EXERCISE INSTRUCTIONS: Transcribe exactly every line from the one with "At what coordinates" to the last line of the listing below, including both.

MATERIAL FOR THIS EXERCISE:
+===+

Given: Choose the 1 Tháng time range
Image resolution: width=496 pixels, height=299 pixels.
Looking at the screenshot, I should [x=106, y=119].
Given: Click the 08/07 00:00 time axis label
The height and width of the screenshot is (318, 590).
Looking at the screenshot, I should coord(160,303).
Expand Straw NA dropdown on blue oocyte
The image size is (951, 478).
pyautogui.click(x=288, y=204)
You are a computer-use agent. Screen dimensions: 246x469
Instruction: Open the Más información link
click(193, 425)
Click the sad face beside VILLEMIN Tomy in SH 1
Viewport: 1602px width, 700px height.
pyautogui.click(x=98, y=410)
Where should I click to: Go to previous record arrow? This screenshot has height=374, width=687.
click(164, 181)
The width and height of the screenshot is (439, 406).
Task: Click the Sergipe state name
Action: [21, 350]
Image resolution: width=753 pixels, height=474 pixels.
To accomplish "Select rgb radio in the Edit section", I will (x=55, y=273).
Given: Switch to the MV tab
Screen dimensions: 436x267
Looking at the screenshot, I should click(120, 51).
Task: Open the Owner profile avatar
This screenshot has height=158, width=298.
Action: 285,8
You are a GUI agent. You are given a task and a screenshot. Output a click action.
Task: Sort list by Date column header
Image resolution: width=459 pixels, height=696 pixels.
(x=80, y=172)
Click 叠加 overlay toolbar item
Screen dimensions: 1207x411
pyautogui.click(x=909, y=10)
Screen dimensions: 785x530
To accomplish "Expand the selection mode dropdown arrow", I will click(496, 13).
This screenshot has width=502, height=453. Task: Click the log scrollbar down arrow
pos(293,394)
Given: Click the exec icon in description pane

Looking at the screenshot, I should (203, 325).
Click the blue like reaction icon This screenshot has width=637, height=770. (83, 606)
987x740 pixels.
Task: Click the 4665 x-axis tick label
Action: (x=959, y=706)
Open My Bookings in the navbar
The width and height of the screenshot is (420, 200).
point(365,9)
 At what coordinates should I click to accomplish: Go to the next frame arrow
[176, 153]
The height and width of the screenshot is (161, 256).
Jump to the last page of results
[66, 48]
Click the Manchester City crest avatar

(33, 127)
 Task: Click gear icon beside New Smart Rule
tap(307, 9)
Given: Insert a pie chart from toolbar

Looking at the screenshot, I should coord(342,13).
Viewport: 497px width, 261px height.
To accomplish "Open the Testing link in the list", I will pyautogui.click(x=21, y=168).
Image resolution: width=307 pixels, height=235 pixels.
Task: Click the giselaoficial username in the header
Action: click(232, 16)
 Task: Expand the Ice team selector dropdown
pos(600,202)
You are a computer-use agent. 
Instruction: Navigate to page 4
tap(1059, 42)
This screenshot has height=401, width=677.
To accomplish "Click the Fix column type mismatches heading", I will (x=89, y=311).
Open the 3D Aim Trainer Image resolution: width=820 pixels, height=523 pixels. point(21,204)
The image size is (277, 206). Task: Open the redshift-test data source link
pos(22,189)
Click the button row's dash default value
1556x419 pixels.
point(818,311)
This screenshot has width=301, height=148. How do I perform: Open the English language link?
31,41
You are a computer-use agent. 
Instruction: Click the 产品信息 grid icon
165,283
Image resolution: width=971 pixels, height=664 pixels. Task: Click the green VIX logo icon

+===+

SOLUTION TO THE PROBLEM:
 At what coordinates should I click to accomplish: Go to the next frame arrow
[176, 153]
The height and width of the screenshot is (161, 256).
Jump to the last page of results
[66, 48]
Click the Manchester City crest avatar

(33, 127)
 Task: Click gear icon beside New Smart Rule
tap(307, 9)
Given: Insert a pie chart from toolbar

Looking at the screenshot, I should coord(342,13).
Viewport: 497px width, 261px height.
To accomplish "Open the Testing link in the list", I will pyautogui.click(x=21, y=168).
Image resolution: width=307 pixels, height=235 pixels.
Task: Click the giselaoficial username in the header
Action: click(232, 16)
 Task: Expand the Ice team selector dropdown
pos(600,202)
You are a computer-use agent. 
Instruction: Navigate to page 4
tap(1059, 42)
This screenshot has height=401, width=677.
To accomplish "Click the Fix column type mismatches heading", I will (x=89, y=311).
Open the 3D Aim Trainer Image resolution: width=820 pixels, height=523 pixels. point(21,204)
The image size is (277, 206). Task: Open the redshift-test data source link
pos(22,189)
Click the button row's dash default value
1556x419 pixels.
point(818,311)
This screenshot has width=301, height=148. How do I perform: Open the English language link?
31,41
You are a computer-use agent. 
Instruction: Click the 产品信息 grid icon
165,283
Image resolution: width=971 pixels, height=664 pixels. Task: Click the green VIX logo icon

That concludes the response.